じつは人間は、おいしく感じるひと口の量がだいたい15g〜30gと決まっています。大ざっぱに言うとスプーン1杯が目安。
例えばしょうが焼きやカレーライスであれば適量を作れますが、箸を使って骨を避けながら焼き魚を食べると、ひと口あたりの分量はそれよりも小さくなりがちに。そのため物足りなく感じやすいのです。
お手軽、下処理済み素材
ある民間企業のWebアンケートによると、小学生の子どもが好きなメニューの3位は堂々の寿司でした。
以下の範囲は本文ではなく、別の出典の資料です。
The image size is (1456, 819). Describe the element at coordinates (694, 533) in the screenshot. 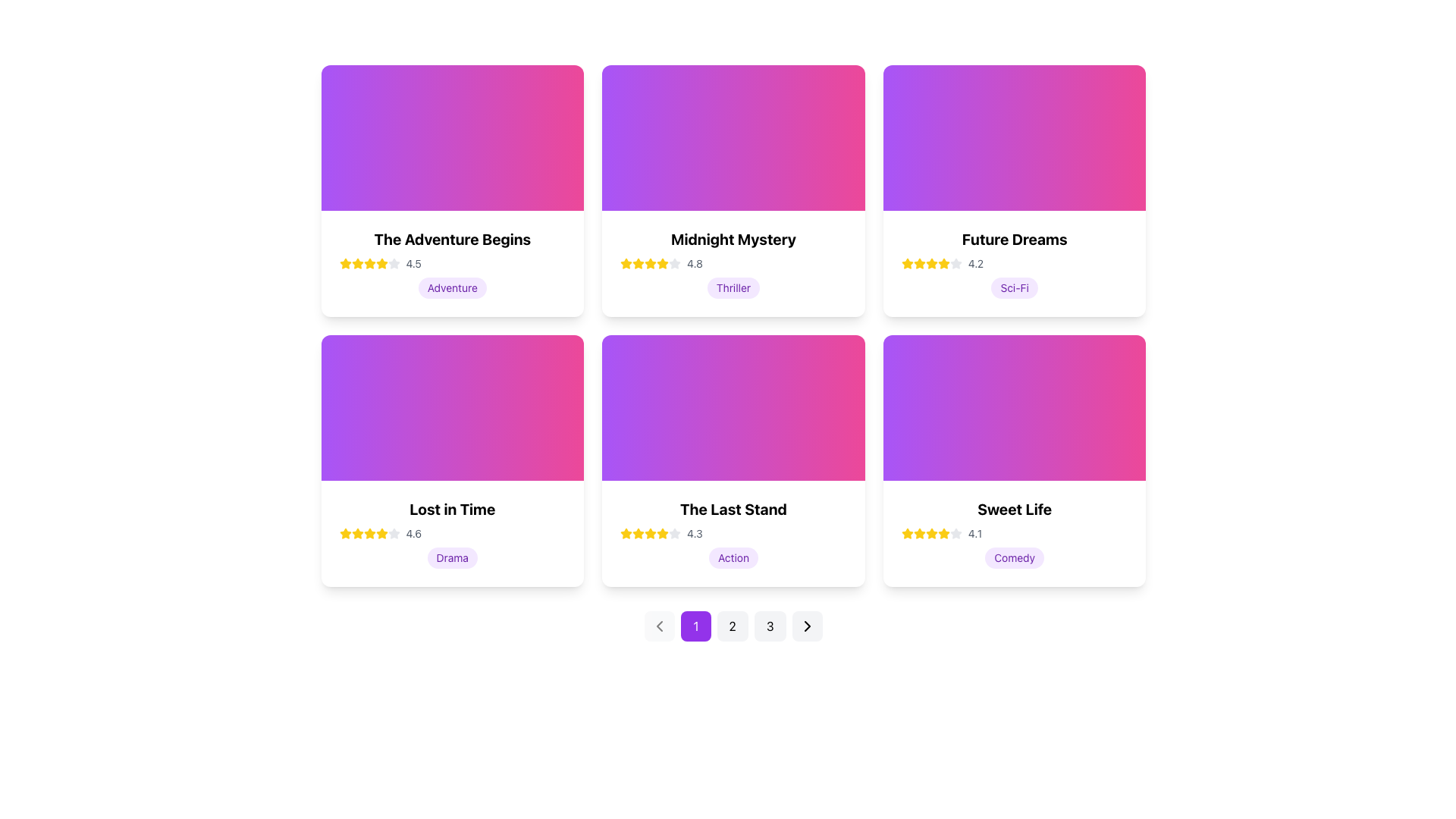

I see `the Text Label that displays the numerical rating value for the star rating of 'The Last Stand', located below the title and above the 'Action' label` at that location.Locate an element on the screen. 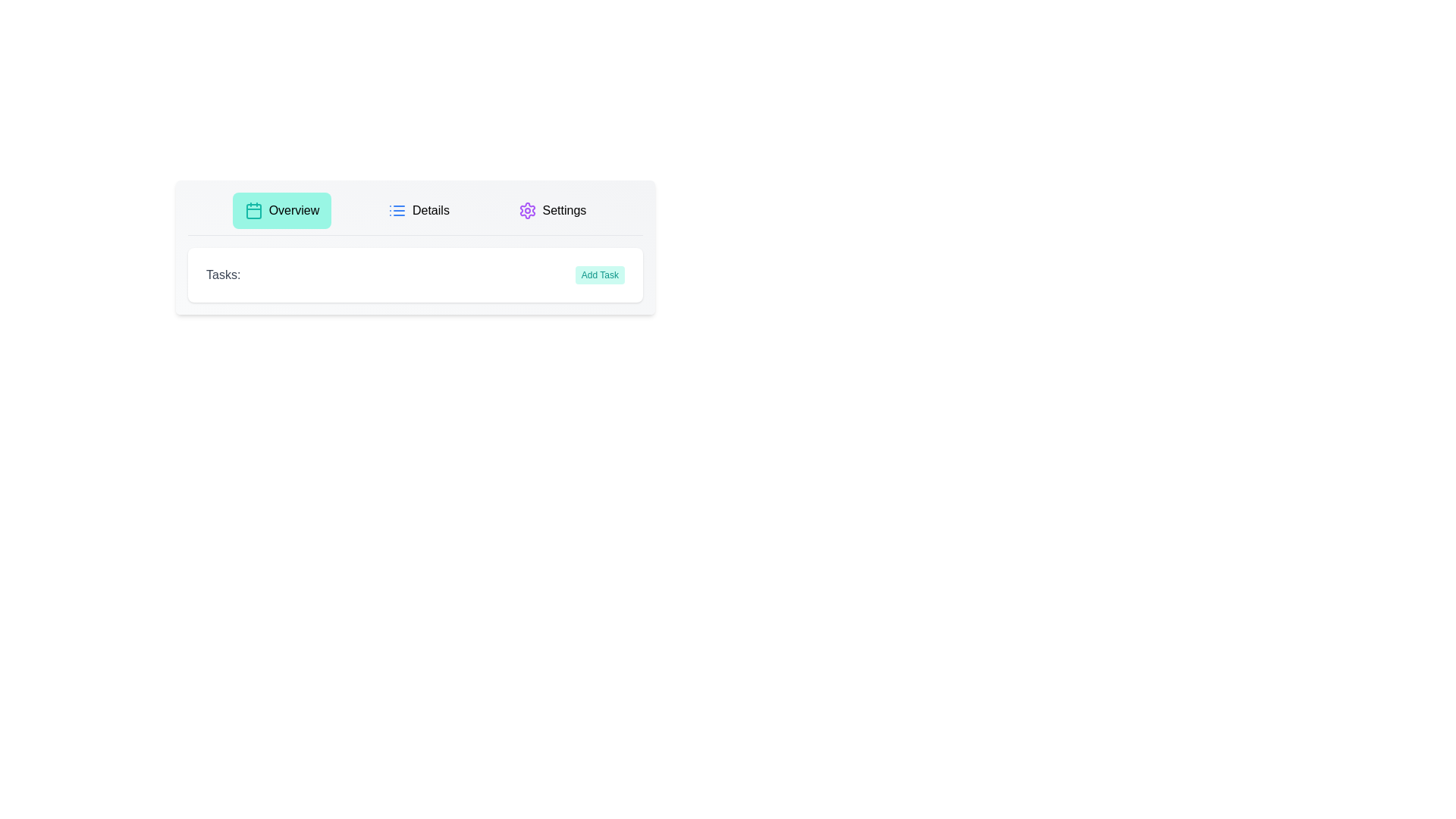 The width and height of the screenshot is (1456, 819). the Add Task Button to observe its hover effect is located at coordinates (599, 275).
子どもは魚の味が苦手ではないのです。寿司のいいところはひと口で安心して食べられることですよね。
魚料理は骨を気にせず、かぶりつける環境を作る必要があるわけです。しかし、骨を抜くのは意外と大変。
そこでおすすめなのが、「下処理済みの魚」です。骨抜き、あるいは骨とりという表示がある切り身や、パン粉を付けた状態まで下処理されているカツなども便利です。
味付けは肉と同じように考えてください。豚の代わりに魚の切り身をしょうが焼きにしてもいいですし、ほたてをにんにく風味の唐揚げにしてもいいのです。肉と同じ味付けを意識すれば、レパートリーも自然と広がります。
魚は肉と比べると「調理時間が短時間で済む」のが強み。生の状態で食べられる刺身はもちろん、加熱をする場合も肉と比べてたんぱく質の凝固温度が低いので、加熱時間は短くて済みます。そして栄養も豊富。じつは魚料理は、忙しく食生活が偏りがちな現代人の味方なのです。